» **Tugas Latihan**:
A – Salin tanpa perubahan bagian dari teks tentang rencana IPO subholding Pertamina, mulai dari kata-kata yang memuat "JAKARTA – Menteri" dan berhenti setelah "(2009-2014), Senin (15/6).".
B – Menurut teks tentang rencana IPO subholding Pertamina, pada periode berapa Mukhtasor menjabat sebagai Anggota Dewan Energi Nasional?

» **Teks Kutipan**:
- - - - - - -
JAKARTA – Menteri BUMN Erick Thohir diminta untuk berorientasi menyelesaikan masalah, dan bukan memicu masalah baru. Dalam konteks transparansi dan akuntabilitas, pengalaman Kementerian BUMN dinilai gagal dalam menggunakan instumen IPO atau swastanisasi. Mukhtasor, Guru Besar Institut Teknologi Surabaya (ITS), mengatakan belum lama beredar berita menteri BUMN memberi target kepada direksi PT Pertamina (Persero) yang baru diangkat agar melakukan IPO (initial public offering) subholding Pertamina untuk meningkatkan transparansi dan akuntabilitas.

“Apakah Erick Thohir sudah lupa? Garuda sejak lama sudah IPO. Tapi toh skandal rekayasa laporan keuangan dan penyelundupan juga masih bisa terjadi,” ujar Mukhtasor yang pernah menjabat sebagai Anggota Dewan Energi Nasional (2009-2014), Senin (15/6).

Dia menekankan agar swastanisasi tidak dijadikan solusi untuk BUMN energi seperti Pertamina yang merupakan cabang produksi yang penting dan menguasai hajat hidup orang banyak. “Itu tidak konstitusional,” tegas Mukhtasor.

Menurut Mukhtasor, apabila anak usaha Pertamina akan dijual ke swasta, jangan menggunakan alasan transparansi dan akuntabilitas. Langkah Kementerian BUMN dalam swastanisasi Pertamina ini sangat sistematis. Diawali dengan restrukturisasi, membuat holding dan subholding. Selanjutnya menjual saham subholding tersebut ke swasta.

“Kita ingat pada 2014 Capres Jokowi pernah janji akan membeli kembali BUMN Indosat dan itu tidak terlaksana. Lalu saat ini justru akan menjual BUMN yang lain, apakah ini tidak terbalik-balik?” kata Mukhtasor yang pernah bekerja sebagai penasehat ahli untuk direktur utama Pertamina 2015-2016.
- - - - - - -
» **Data Tercatat**:
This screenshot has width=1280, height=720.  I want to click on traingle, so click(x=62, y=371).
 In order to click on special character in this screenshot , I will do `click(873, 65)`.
- - - - - - -
» **Daftar Jawaban**:
A –
JAKARTA – Menteri BUMN Erick Thohir diminta untuk berorientasi menyelesaikan masalah, dan bukan memicu masalah baru. Dalam konteks transparansi dan akuntabilitas, pengalaman Kementerian BUMN dinilai gagal dalam menggunakan instumen IPO atau swastanisasi. Mukhtasor, Guru Besar Institut Teknologi Surabaya (ITS), mengatakan belum lama beredar berita menteri BUMN memberi target kepada direksi PT Pertamina (Persero) yang baru diangkat agar melakukan IPO (initial public offering) subholding Pertamina untuk meningkatkan transparansi dan akuntabilitas.

“Apakah Erick Thohir sudah lupa? Garuda sejak lama sudah IPO. Tapi toh skandal rekayasa laporan keuangan dan penyelundupan juga masih bisa terjadi,” ujar Mukhtasor yang pernah menjabat sebagai Anggota Dewan Energi Nasional (2009-2014), Senin (15/6).

B – Mukhtasor menjabat sebagai Anggota Dewan Energi Nasional pada periode 2009-2014.